"Политика интеграции в Латвии провалилась. Если бы это было не так, то этнический фактор не был таким явным ни на муниципальных, ни на парламентских выборах, - пишет Виктор Авотиньш в "Неаткариге".
Если бы то был не так, то в стране через четверть века после восстановления независимости не было бы четверти миллиона неграждан (речь не об автоматическом присвоении гражданства, а именно об адекватной натурализационной, интеграционной политике, приносящей результат с годами);
споры о том, в какой детский сад или какую школу отправлять детей, не вспыхивали бы ежедневно и не воспринимались как политическая позиция;
лидеры нацменьшинств постоянно активно дискутировали бы с властью, с латышскими организациями о качестве взаимоотношений и их дальнейшем развитии (такие дискуссии велись перед знаменитым языковым референдумом, после которого правящие политики, видимо, решили, что с 25%, голосовавшими за второй госязык нечего церемониться, их можно игнорировать и навязать им свои правила);
СМИ не были бы так сильно расколоты; была бы преодолена неспособность латвийских СМИ конкурировать (и в плане содержания, и по отношению, и в ментальном смысле) с дезинформацией, распускаемой в Латвии российскими СМИ;
не приходилось бы удивляться диспропорции этнического представительства в госуправлении… И так далее, и тому подобное.

Задание A:
Сколько неграждан, согласно тексту о политике интеграции в Латвии, остается в стране через четверть века после восстановления независимости?
Задание B:
Напишите продолжение текста о политике интеграции в Латвии.

Исходные данные:
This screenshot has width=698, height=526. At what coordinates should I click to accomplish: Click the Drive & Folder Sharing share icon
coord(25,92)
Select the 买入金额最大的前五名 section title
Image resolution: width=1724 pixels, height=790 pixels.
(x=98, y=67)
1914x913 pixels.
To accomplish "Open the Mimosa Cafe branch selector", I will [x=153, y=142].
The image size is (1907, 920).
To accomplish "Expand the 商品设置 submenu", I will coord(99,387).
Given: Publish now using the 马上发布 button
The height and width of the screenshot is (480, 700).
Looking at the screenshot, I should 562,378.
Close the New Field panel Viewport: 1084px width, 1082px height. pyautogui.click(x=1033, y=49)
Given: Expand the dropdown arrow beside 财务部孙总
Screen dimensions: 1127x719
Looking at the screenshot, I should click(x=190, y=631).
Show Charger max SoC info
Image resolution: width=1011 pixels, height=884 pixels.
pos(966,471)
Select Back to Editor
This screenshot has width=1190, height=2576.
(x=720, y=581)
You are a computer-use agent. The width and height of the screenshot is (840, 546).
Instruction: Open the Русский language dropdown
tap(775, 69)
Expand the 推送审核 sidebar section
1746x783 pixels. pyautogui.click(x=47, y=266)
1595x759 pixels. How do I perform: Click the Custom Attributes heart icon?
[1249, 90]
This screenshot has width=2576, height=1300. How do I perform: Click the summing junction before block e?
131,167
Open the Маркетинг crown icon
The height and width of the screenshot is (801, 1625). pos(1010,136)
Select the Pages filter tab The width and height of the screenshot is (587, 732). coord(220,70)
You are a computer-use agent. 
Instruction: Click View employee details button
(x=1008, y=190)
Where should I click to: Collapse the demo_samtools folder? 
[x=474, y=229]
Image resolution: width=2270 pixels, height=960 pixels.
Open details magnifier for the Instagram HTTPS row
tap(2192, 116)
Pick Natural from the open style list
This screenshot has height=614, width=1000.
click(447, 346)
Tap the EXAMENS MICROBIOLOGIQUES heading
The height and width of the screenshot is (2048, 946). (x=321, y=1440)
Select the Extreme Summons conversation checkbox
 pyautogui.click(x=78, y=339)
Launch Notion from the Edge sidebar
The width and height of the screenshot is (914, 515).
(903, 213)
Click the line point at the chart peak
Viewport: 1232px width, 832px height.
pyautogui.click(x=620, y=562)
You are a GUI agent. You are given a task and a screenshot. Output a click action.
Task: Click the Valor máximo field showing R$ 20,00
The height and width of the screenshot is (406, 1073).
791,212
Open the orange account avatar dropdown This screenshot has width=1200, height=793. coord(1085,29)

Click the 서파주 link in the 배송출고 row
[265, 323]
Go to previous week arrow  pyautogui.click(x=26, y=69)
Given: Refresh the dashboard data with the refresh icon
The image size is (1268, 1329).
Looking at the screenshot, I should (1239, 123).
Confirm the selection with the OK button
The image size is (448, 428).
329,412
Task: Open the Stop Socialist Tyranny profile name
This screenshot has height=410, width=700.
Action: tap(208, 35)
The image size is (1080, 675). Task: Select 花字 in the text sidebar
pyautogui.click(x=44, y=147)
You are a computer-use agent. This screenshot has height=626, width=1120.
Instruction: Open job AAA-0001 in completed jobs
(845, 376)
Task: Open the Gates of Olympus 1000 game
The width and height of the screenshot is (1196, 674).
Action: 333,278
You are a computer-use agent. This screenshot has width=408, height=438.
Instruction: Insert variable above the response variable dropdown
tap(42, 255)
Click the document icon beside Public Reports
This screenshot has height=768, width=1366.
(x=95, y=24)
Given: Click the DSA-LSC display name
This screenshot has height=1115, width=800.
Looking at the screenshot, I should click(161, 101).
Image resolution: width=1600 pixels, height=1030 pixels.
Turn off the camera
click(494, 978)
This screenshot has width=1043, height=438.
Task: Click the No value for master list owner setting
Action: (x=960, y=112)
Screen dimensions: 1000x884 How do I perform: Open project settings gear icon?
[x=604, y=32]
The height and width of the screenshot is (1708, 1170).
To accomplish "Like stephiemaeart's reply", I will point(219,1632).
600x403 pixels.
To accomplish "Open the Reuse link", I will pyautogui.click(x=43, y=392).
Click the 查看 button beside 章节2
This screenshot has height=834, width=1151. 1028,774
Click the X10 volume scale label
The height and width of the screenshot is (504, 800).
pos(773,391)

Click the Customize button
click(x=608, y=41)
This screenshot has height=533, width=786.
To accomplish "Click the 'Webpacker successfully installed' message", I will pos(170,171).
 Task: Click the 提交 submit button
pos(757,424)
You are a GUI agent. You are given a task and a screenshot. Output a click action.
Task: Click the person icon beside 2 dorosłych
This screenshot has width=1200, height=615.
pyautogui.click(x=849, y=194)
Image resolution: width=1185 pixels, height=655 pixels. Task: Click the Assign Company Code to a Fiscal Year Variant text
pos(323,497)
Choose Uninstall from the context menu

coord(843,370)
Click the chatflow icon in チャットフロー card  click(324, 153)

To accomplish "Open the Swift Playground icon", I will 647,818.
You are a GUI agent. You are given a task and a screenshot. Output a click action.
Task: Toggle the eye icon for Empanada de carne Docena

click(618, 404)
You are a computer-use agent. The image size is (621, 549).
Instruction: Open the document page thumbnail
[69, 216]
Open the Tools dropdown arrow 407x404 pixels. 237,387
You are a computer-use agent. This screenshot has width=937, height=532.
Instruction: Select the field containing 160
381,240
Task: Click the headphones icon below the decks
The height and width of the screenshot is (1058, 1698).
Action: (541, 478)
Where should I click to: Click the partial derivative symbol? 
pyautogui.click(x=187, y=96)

Ответ к заданию A:
Четверть миллиона.

Ответ к заданию B:
Почему провалилась интеграционная политика? Желание свысока поисправлять исторические неурядицы были так сильны, что отодвинули идею для начала найти подходящие инструменты, чтоб эта политика стала эффективной по своей сути.
Например, не было понято, воспринято и адекватно введено в определения и практику интеграционной политики то, о чем пишет Алвис Херманис в своем Дневнике: «… у каждого языка, у каждого народа есть что-то герметичное. Куда со стороны вламываться нельзя. Не помогают ни знания, ни прожитые в этой среде годы. Есть какая-то территория, куда другим вход просто не запланирован. И все». Я не могу определить эту герметичность, но я полностью согласен с Алвисом Херманисом, потому что сам это чувствовал, учась в Институте гражданской авиации.
Наверно, мы были отборными ребятами, и вторжения в герметичность ни к чукчам, ни к латышам, ни к хакасам, ни к русским не было. Наоборот, когда я что-то делал не так, преподаватели и одногруппники говорили мне, что «от латыша такого не ждали».
Мы были сплоченными, мы читали отпечатанные на машинке труды диссидентов и не знали стукачества, мы старались, чтобы остались в институте и получили дипломы даже те, кто выступали против событий в Чехословакии или высказывали нечто иное в таком же духе. Если бы понимали и уважали то, о чем написал Алвис Херманис, то в латвийской интеграционной политике, политике школ на уровне указаний властей, на мой взгляд, не трудно было бы достичь того, чтобы все нации приняли даже то, чего хочет Нацблок.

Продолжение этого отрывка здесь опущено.